Babler sei überzeugt gewesen, dass man "die noch offenen Punkte" lösen hätte können. Man habe nochmals klar gemacht, "dass wir als SPÖ natürlich bereit sind und bereit sein müssen, Kompromisse einzugehen. Verhandlungen können keine Einbahnstraße sein." So habe man zur ÖVP gesagt: "sagts uns was für euch möglich ist". Diese hätte jedoch "Kürzungen bei Pensionen, LehrerInnen, PolizistInnen und in Gesundheitsberufen" gewollt.
Vor der Zukunft warnte Babler: "Die SPÖ wird weiter eine starke Stimme für soziale Politik sein, denn wir wissen, was jetzt droht: Blau-Schwarz und damit ein rechtsextremer Kanzler". Über die heute gesetzten Schritte werde man am Abend noch das Präsidium online informieren.
Freilich scheint FPÖ-Chef Herbert Kickl der ÖVP das Leben nicht leicht machen zu wollen. Konkret adressierte er in einer Aussendung die Vorsitzenden-Frage, die er als "Nagelprobe" sieht: "Man wird sehen, ob die Volkspartei das Machtwort der Wähler von der Nationalratswahl zumindest jetzt ansatzweise verstanden hat."
Den Bundespräsidenten sieht der Freiheitlichen-Obmann unter Zugzwang: "Alexander Van der Bellen hat eine maßgebliche Mitverantwortung für das entstandene Chaos und die verlorene Zeit. Das kann er nicht von sich wegschieben." Van der Bellen stehe mit Nehammer und Babler "vor den Trümmern ihrer Kickl-Verhinderungsstrategie".
NEOS-Chefin Beate Meinl-Reisinger sah sich in einer schriftlichen Stellungnahme in ihrer eigenen Wahrnehmung bekräftigt: "ÖVP und SPÖ sind leider nicht fähig, über die gegenseitigen Verletzungen hinweg zu kommen und ein gemeinsames Bild für dieses Land zu entwickeln. Der rasche Bruch bestätigt uns in der gestrigen Entscheidung, die Verhandlungen auf Grund fehlenden Reformeifers zu verlassen." Für Kanzler Nehammer hatte sie "großen Respekt" übrig.
Wie es nun weiter geht, war vorerst unklar. Bundespräsident Alexander Van der Bellen ließ sich noch am Samstag informieren, weitere Schritte will er am Sonntag setzen.

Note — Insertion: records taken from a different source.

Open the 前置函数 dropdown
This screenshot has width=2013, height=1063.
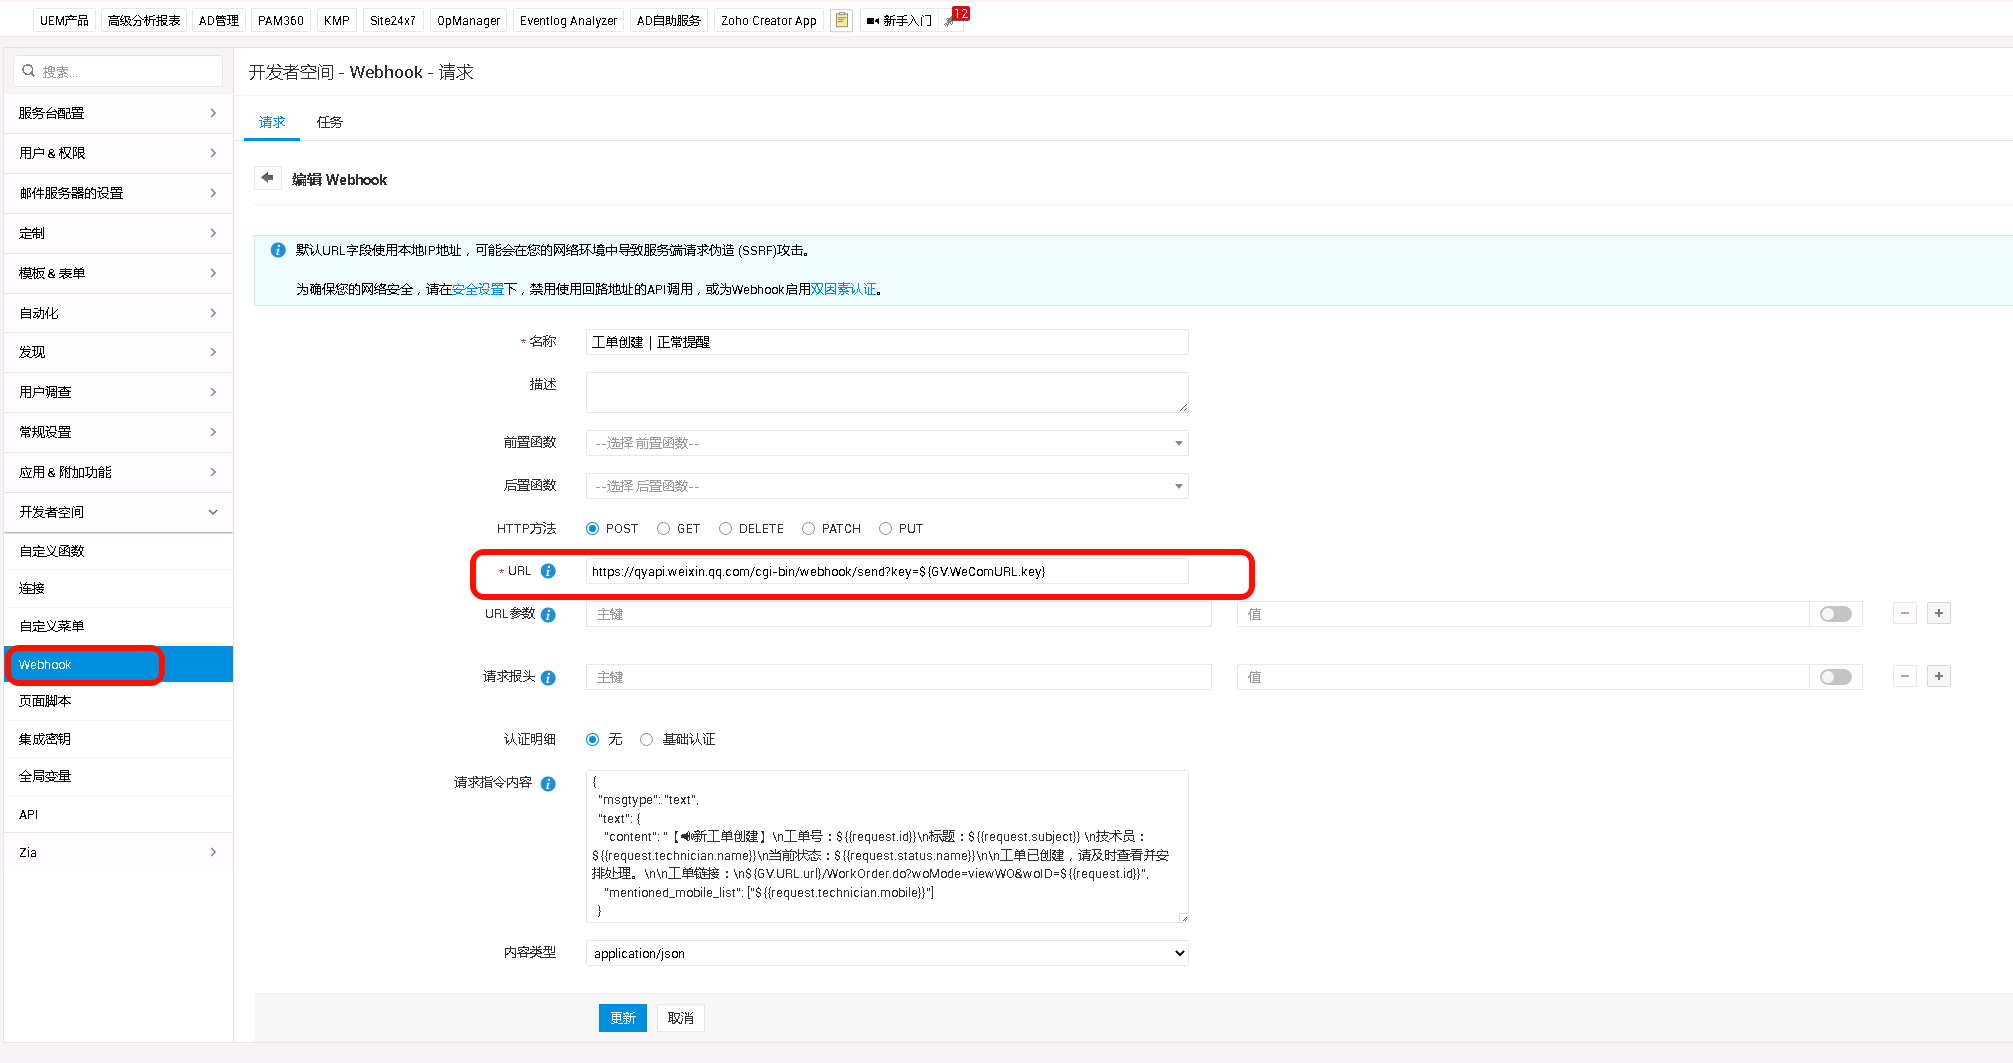(886, 443)
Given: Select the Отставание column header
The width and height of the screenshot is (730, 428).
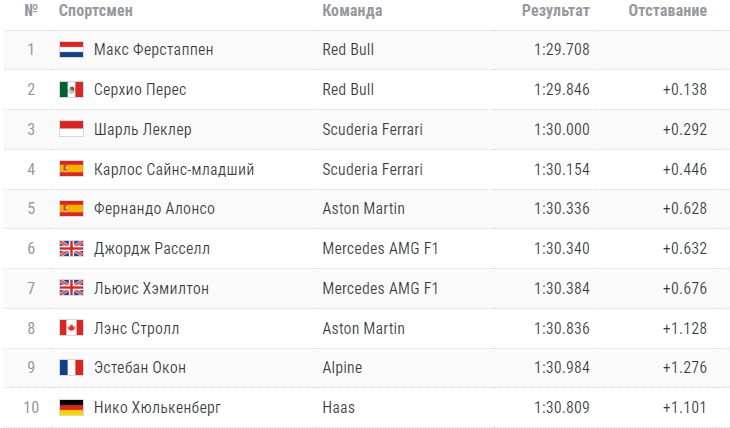Looking at the screenshot, I should coord(668,10).
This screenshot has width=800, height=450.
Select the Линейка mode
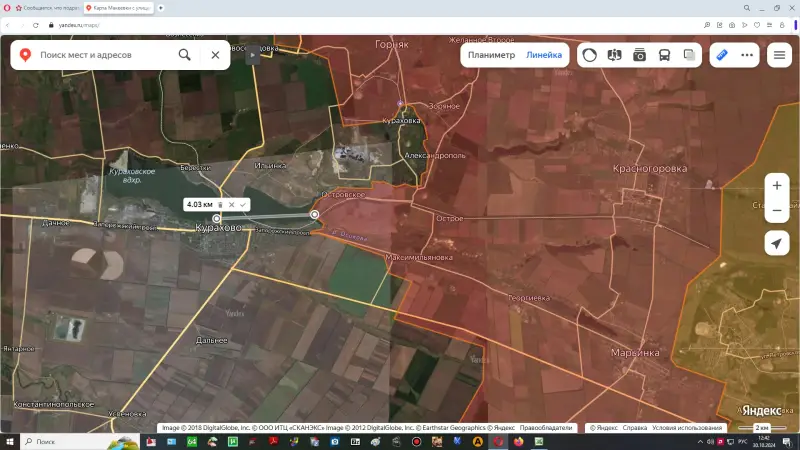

Das Staatsoberhaupt hatte ja Nehammer persönlich den Regierungsbildungsauftrag erteilt und nicht FPÖ-Chef Herbert Kickl als Obmann der bei der Nationalratswahl stimmenstärksten Partei. Van der Bellen begründete dies damit, dass sowohl Volkspartei als auch Sozialdemokraten nicht mit den Freiheitlichen koalieren wollten.